▸ **THE TASK**:
Write out exactly the lines of the entries below, from the first through the line containing "The image size is (589, 541).", and nothing beyond them.

[Dataset entries]
※ ※ ※
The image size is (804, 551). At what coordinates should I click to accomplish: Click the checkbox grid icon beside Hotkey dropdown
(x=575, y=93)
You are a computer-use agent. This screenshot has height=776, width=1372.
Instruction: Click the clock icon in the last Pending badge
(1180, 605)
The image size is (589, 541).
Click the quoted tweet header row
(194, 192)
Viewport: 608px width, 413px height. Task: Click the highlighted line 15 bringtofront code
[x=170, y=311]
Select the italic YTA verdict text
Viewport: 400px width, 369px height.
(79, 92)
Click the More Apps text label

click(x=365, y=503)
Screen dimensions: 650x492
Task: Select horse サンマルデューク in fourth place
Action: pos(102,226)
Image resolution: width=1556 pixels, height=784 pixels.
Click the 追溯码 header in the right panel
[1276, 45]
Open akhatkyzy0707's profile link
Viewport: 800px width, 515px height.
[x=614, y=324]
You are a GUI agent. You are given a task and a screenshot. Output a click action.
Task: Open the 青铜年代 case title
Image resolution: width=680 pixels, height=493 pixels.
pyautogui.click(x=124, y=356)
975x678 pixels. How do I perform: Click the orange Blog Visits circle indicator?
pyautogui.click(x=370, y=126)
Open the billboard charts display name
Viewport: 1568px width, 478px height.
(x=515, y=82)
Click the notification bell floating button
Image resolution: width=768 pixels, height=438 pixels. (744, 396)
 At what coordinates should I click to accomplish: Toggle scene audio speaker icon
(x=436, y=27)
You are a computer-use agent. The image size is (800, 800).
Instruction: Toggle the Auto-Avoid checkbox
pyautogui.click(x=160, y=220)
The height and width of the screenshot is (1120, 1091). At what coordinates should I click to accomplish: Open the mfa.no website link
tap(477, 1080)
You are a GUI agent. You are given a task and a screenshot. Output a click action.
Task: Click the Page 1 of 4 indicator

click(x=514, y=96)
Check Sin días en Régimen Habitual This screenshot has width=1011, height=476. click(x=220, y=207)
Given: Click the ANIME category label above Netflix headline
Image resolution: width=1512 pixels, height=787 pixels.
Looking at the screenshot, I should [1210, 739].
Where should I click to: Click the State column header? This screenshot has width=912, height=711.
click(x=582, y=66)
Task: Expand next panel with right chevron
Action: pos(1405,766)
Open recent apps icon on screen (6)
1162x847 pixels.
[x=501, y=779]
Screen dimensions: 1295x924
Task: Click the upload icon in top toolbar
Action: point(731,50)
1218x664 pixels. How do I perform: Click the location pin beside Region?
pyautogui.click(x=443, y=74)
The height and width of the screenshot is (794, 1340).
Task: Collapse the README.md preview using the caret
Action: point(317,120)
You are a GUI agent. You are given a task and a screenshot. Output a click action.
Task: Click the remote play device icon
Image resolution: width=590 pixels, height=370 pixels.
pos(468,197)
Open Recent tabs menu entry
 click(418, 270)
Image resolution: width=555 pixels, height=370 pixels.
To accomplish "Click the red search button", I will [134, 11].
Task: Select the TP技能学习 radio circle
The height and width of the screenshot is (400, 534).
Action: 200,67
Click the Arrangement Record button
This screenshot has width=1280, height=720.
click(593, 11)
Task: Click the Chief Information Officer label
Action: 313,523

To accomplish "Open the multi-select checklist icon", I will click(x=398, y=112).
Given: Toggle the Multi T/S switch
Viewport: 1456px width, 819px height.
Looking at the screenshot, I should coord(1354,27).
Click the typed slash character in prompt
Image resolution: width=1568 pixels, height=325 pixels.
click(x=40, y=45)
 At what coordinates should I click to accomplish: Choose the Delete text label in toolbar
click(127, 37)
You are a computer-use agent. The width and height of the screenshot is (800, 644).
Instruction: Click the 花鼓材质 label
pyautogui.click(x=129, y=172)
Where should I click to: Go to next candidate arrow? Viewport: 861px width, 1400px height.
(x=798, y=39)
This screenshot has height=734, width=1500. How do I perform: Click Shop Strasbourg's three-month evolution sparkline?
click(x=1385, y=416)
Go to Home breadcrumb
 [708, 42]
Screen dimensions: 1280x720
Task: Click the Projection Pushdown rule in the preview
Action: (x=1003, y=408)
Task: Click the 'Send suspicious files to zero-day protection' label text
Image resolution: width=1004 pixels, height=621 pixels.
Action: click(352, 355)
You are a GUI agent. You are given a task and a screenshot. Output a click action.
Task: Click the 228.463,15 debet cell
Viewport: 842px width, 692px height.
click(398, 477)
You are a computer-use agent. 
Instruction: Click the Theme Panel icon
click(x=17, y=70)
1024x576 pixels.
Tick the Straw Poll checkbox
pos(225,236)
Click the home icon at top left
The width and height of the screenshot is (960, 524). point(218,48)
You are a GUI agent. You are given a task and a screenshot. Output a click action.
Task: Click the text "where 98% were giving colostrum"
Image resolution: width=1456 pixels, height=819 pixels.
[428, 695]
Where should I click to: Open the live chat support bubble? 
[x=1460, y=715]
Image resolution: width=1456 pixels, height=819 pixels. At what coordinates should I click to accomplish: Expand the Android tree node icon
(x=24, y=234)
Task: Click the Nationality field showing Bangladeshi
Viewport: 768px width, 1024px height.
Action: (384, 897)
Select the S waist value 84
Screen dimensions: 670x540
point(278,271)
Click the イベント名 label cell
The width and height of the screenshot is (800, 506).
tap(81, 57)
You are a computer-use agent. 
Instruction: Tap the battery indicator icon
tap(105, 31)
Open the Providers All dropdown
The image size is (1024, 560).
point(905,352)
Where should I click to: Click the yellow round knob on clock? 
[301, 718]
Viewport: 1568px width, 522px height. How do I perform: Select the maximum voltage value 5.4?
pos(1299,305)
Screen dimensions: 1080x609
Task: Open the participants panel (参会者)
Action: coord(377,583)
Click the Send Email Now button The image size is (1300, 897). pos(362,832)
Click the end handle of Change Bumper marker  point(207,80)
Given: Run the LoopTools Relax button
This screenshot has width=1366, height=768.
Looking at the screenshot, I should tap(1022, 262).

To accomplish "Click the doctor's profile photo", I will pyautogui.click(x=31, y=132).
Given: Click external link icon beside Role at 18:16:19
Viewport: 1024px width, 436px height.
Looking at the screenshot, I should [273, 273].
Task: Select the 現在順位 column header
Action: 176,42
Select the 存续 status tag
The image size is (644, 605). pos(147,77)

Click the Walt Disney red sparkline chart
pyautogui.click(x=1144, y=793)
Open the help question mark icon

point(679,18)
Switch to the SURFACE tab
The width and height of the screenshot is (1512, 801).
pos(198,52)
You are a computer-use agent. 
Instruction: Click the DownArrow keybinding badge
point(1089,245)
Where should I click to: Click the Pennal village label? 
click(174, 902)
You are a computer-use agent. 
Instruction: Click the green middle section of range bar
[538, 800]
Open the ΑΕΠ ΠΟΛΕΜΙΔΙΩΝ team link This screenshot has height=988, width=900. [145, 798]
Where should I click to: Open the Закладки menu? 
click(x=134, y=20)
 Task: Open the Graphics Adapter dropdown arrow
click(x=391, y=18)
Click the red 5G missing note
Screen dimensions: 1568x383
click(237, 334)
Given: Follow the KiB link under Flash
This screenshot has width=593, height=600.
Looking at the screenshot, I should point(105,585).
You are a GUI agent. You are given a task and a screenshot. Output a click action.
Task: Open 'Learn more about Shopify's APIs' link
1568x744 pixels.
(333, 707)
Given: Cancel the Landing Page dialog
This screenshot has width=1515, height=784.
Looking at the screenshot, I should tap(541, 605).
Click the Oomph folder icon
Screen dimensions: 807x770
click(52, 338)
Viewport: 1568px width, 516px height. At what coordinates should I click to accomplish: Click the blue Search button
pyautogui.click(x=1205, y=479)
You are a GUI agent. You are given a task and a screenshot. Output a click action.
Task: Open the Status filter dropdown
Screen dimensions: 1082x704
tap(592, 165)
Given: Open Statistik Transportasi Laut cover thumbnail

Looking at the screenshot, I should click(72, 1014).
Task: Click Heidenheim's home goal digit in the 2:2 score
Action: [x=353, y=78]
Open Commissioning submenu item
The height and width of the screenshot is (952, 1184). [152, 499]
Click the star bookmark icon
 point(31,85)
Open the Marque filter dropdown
※ ※ ※
▸ **THE COMPLETED TASK**:
The image size is (804, 551). At what coordinates should I click to accomplish: Click the checkbox grid icon beside Hotkey dropdown
(x=575, y=93)
You are a computer-use agent. This screenshot has height=776, width=1372.
Instruction: Click the clock icon in the last Pending badge
(1180, 605)
The image size is (589, 541).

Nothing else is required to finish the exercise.